OpenAI's best Whisper checkpoint, named [Whisper large-v2](https://huggingface.co/openai/whisper-large-v2), has 32 encoder layers and 32 decoder layers. 32 layers is quite a lot! Let's visualize the model:

![img](https://huggingface.co/datasets/patrickvonplaten/images_distil/resolve/main/whiser_arch_old.png)

Here, $\mathbf{X}_{1:T}$ represents the speech input. It is mapped by the encoder (shown in green) through a single forward pass. The encoder ouputs, i.e. the  encoder hidden-states $\mathbf{H}_{1:M}$, are then used in the cross-attention layers in each decoder block.

Starting with a start-of-sequence token $y_0$, the decoder (shown in orange) auto-regressively generates the text tokens in the transcription. In the visiualization above, there are 5 decoder forward passes, one for each $\mathbf{P}(y_i | \mathbf{y}_{0: i - 1}),  \forall i$.

In practice, the decoder is run up to 128 times (depending on the length of the transcription), which means that there many more forward passes through the decoder then the encoder. The result is that the decoder is responsible for over **90% of the inference time** in Whisper.

This is the motivation behind Distil-Whipser: we make the decoder faster in order to speed-up the inference time of model. With this in mind, let's take a look at the Distil-Whisper architecture:

![img](https://huggingface.co/datasets/patrickvonplaten/images_distil/resolve/main/distil_arch_old.png)

Just two decoder layers! That means to generate a transcription of 128 tokens, Distil-Whisper needs to run only 256 decoder layer forward passes, while Whisper large-v2 has to run 4096 forward passes. Since the encoder is only run once, we copy the entire encoder and *freeze* it during training. This means Distil-Whisper inherits Whisper's robustness to different audio conditions.

## Benchmarking

Great, now that we've understood why Distil-Whisper should be faster in theory, let's see if it holds true in practice.

To begin with, we install `transformers`, `accelerate`, and `datasets`.
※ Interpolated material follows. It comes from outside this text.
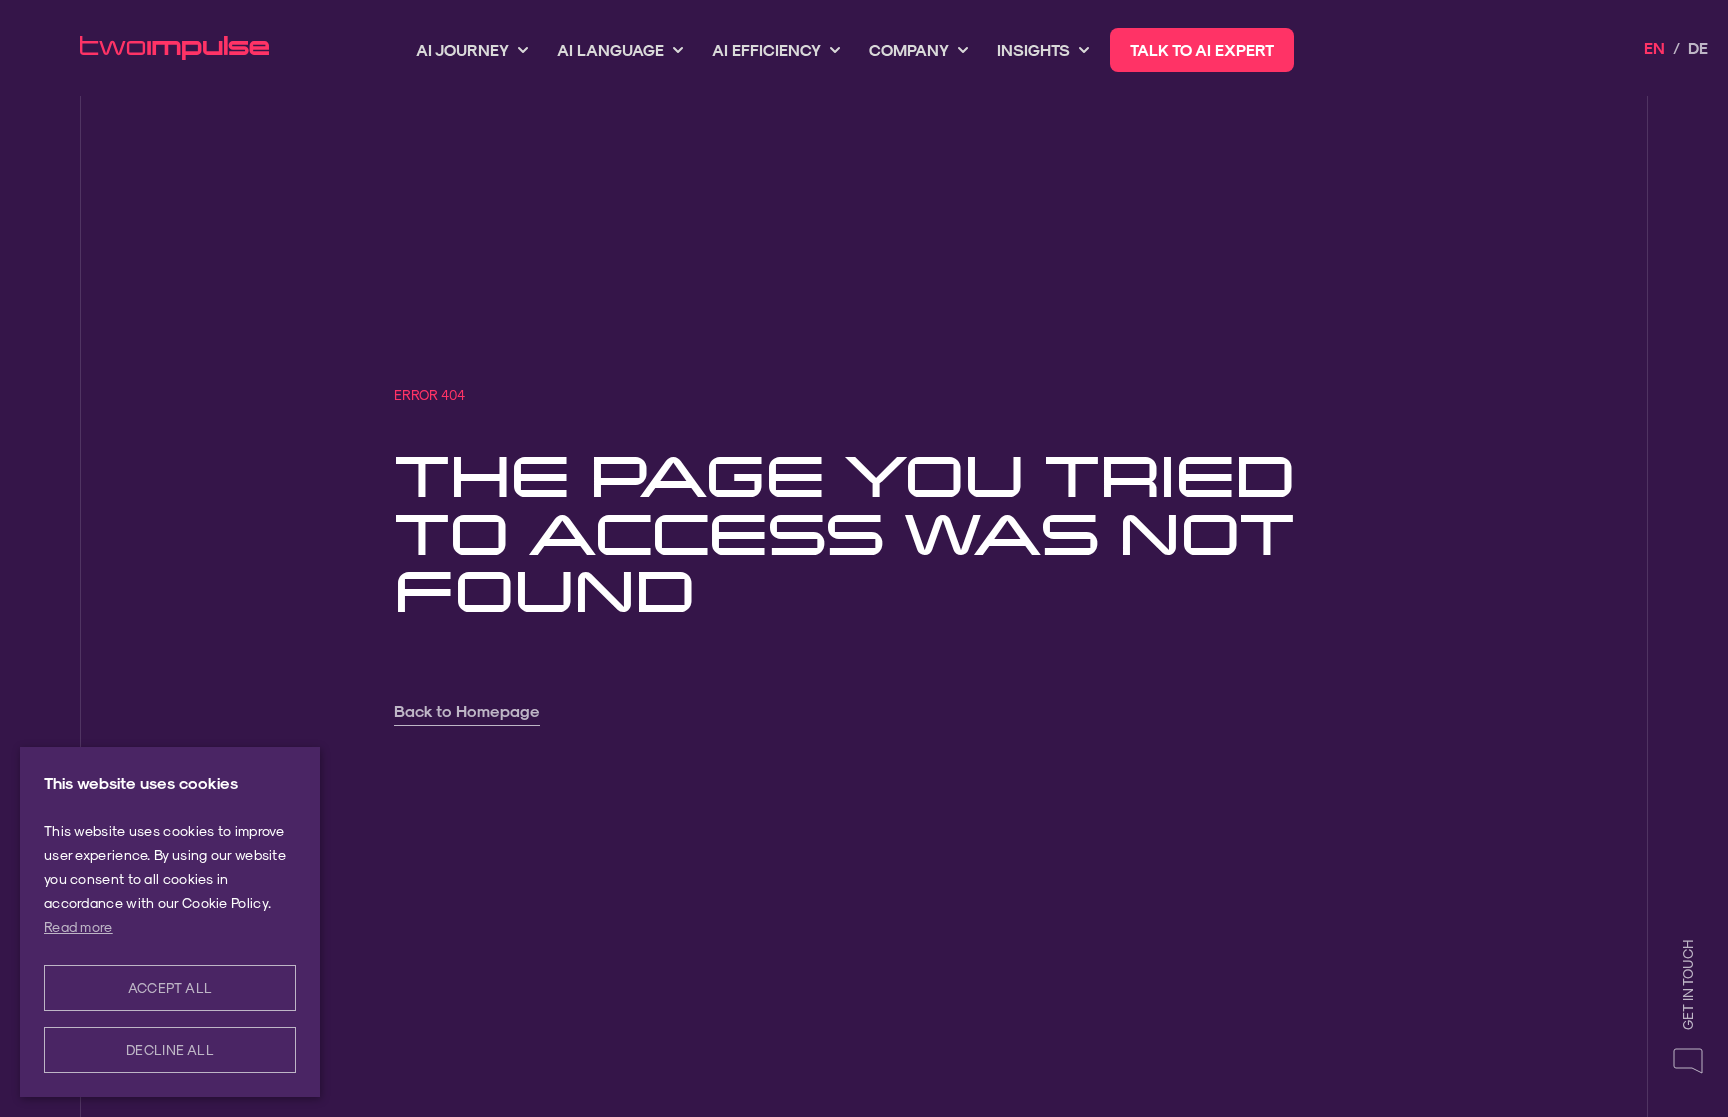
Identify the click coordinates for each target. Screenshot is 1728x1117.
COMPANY (909, 49)
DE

In this notebook, we use a A100 GPU that is available through a Colab pro subscription, as this is the device we used for benchmarking in the [Distil-Whisper paper](https://huggingface.co/papers/2311.00430). Other GPUs will most likely lead to different speed-ups, but they should be in the same ballpark range:

In [None]:
!pip install --upgrade --quiet transformers accelerate datasets

Collecting transformers
  Downloading transformers-4.34.1-py3-none-any.whl (7.7 MB)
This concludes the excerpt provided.